## REQUIREMENTS
Copy every line of the material below word for word, leaving out the pictures.

Records for locating items on screens

_ _ _ _ _ _ _

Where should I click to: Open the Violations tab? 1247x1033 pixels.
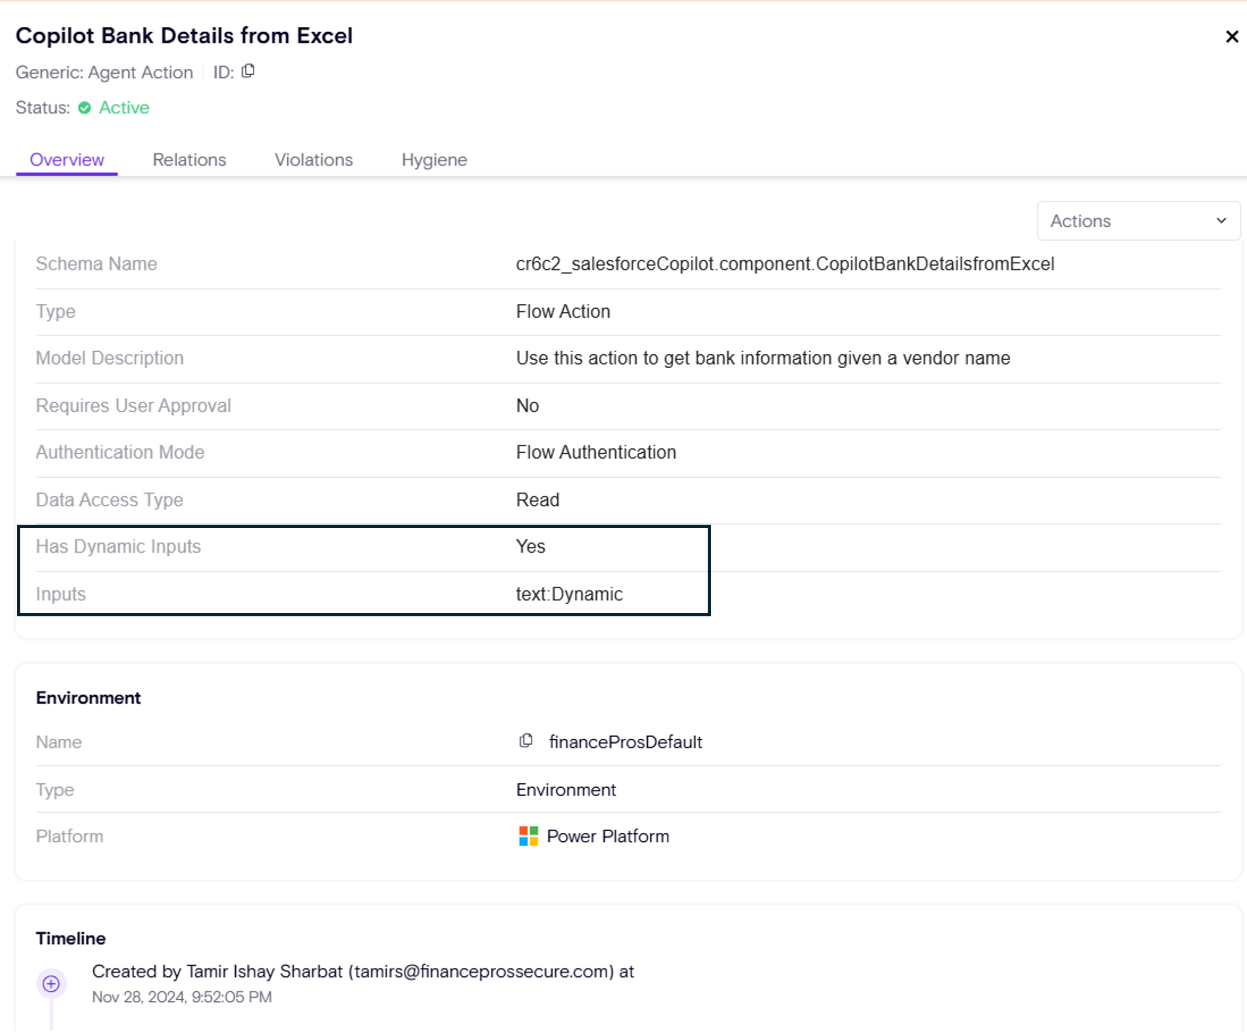[314, 160]
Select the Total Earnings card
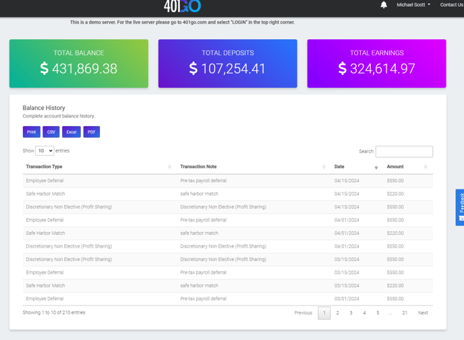This screenshot has width=464, height=340. click(376, 63)
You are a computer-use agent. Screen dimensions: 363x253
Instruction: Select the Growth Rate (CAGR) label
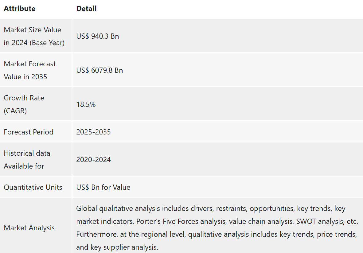(24, 104)
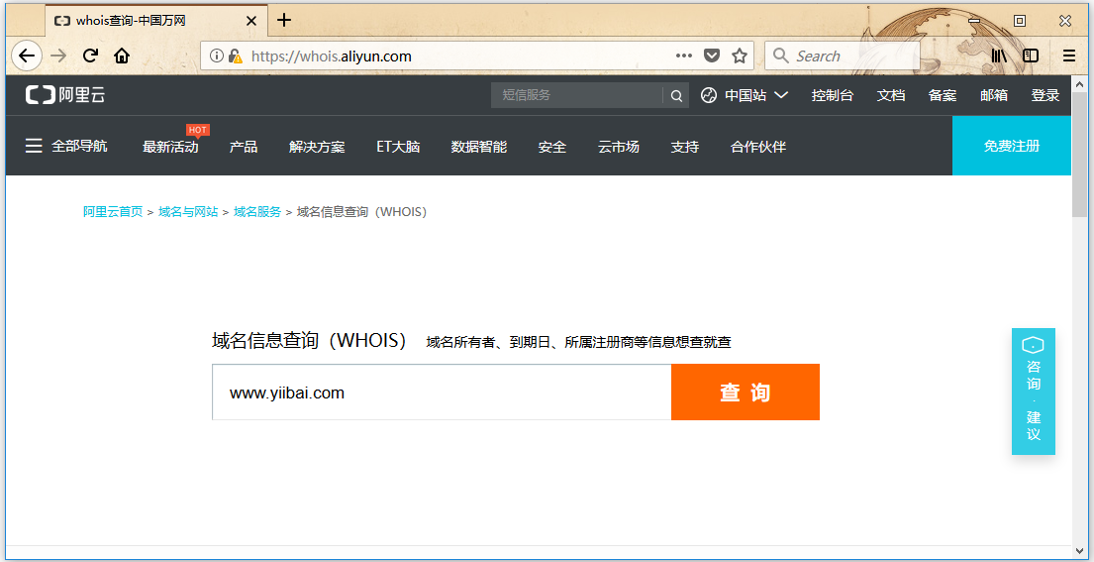
Task: Click the browser back arrow button
Action: 27,56
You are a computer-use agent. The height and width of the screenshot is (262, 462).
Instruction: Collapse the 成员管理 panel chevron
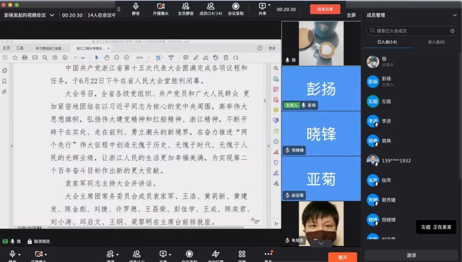[454, 15]
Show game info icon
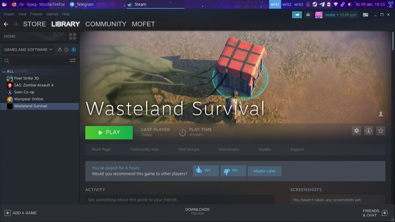Image resolution: width=395 pixels, height=222 pixels. 368,131
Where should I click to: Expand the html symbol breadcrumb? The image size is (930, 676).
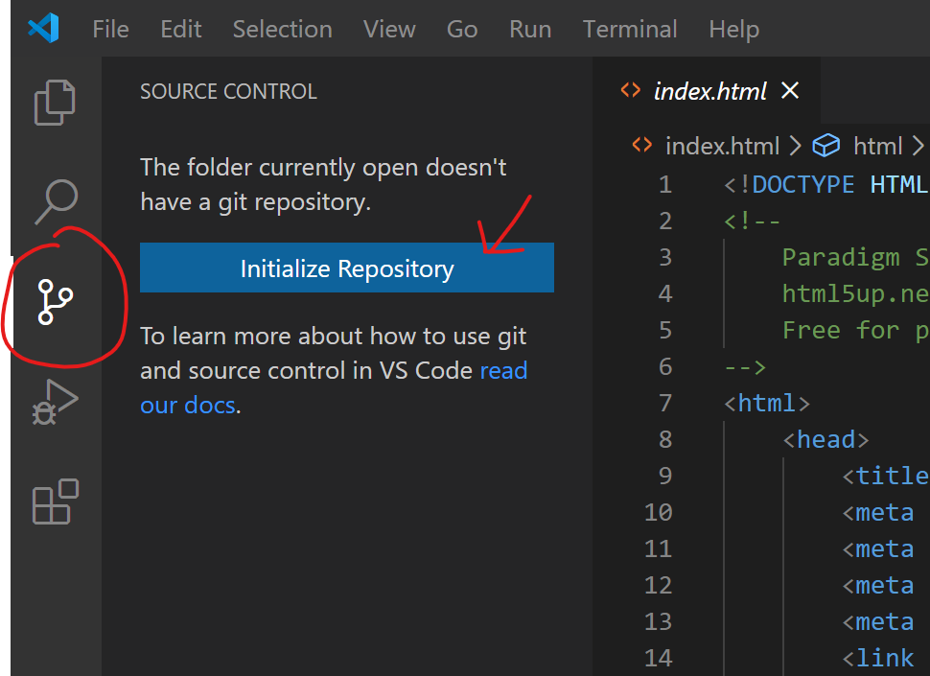coord(877,146)
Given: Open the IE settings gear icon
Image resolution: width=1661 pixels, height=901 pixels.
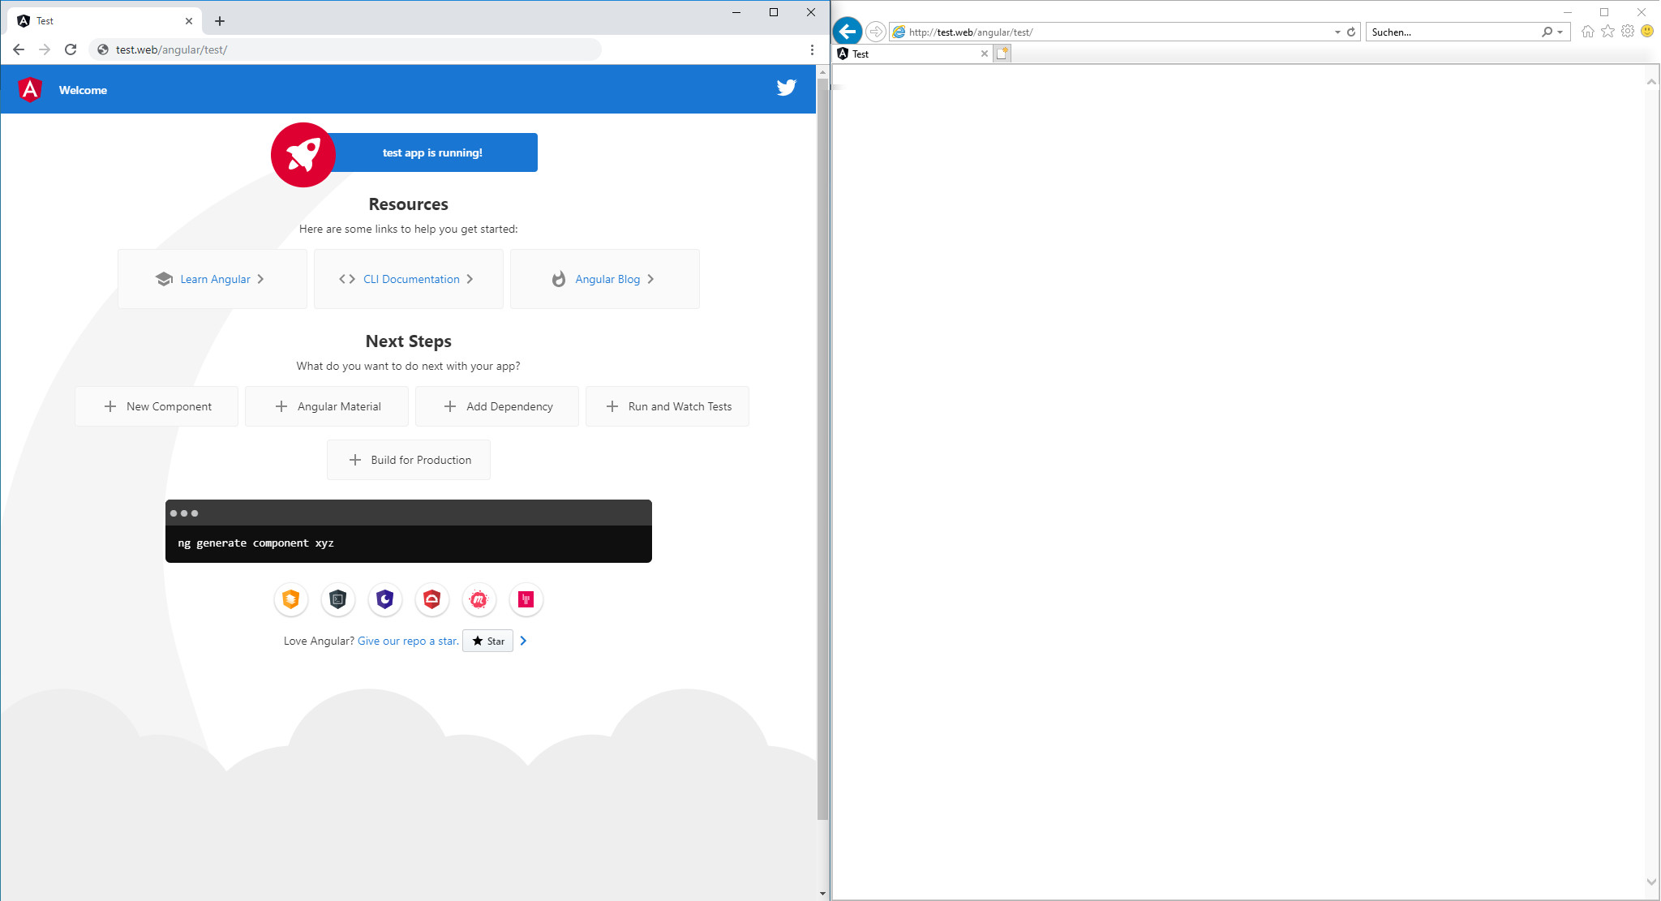Looking at the screenshot, I should tap(1628, 32).
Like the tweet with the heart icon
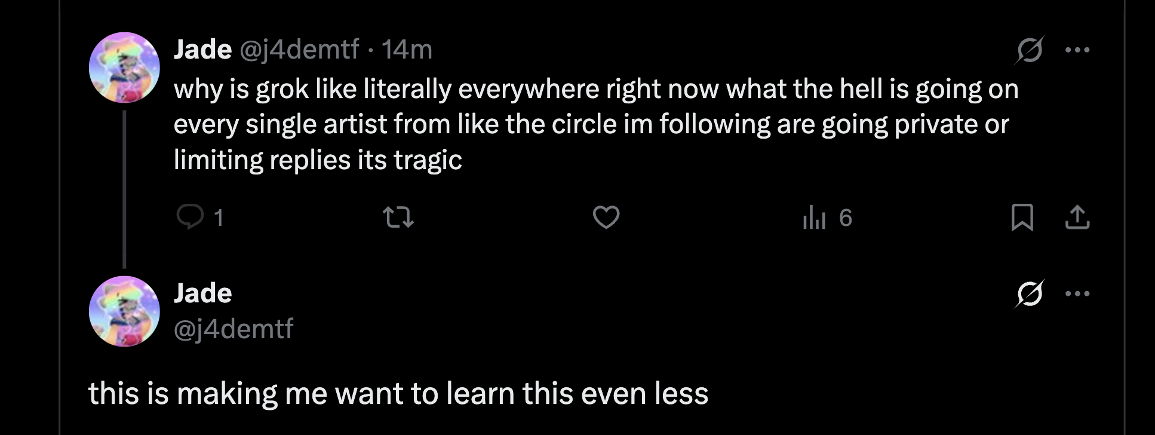The height and width of the screenshot is (435, 1155). coord(606,217)
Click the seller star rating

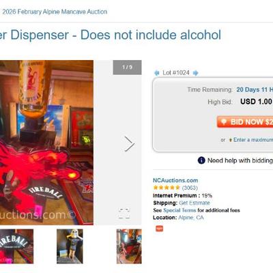[167, 188]
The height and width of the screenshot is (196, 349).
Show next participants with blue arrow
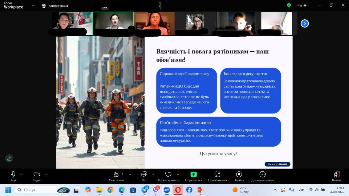pyautogui.click(x=305, y=23)
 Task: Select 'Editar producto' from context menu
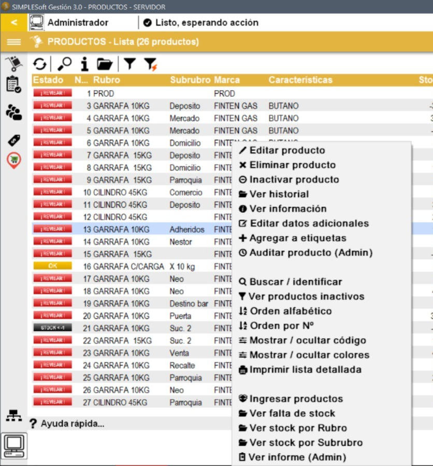[x=287, y=151]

_ _ _ _ _ _ _

## EXERCISE ANSWER
Where should I click to: Open the Violations tab? 1247x1033 pixels.
[314, 160]
Select the Total Earnings card
This screenshot has width=464, height=340. click(376, 63)
You are a computer-use agent. Screen dimensions: 363x253
Instruction: Select the Growth Rate (CAGR) label
(24, 104)
Task: Click the browser back arrow button
Action: 27,56
You are a computer-use agent. The height and width of the screenshot is (262, 462).
Instruction: Collapse the 成员管理 panel chevron
[454, 15]
Show game info icon
Image resolution: width=395 pixels, height=222 pixels. 368,131
Where should I click to: Expand the html symbol breadcrumb? The image size is (930, 676).
coord(877,146)
Given: Open the IE settings gear icon
Image resolution: width=1661 pixels, height=901 pixels.
Looking at the screenshot, I should tap(1628, 32).
Like the tweet with the heart icon
The height and width of the screenshot is (435, 1155). coord(606,217)
Click the seller star rating

[167, 188]
The height and width of the screenshot is (196, 349).
Show next participants with blue arrow
pyautogui.click(x=305, y=23)
 Task: Select 'Editar producto' from context menu
[x=287, y=151]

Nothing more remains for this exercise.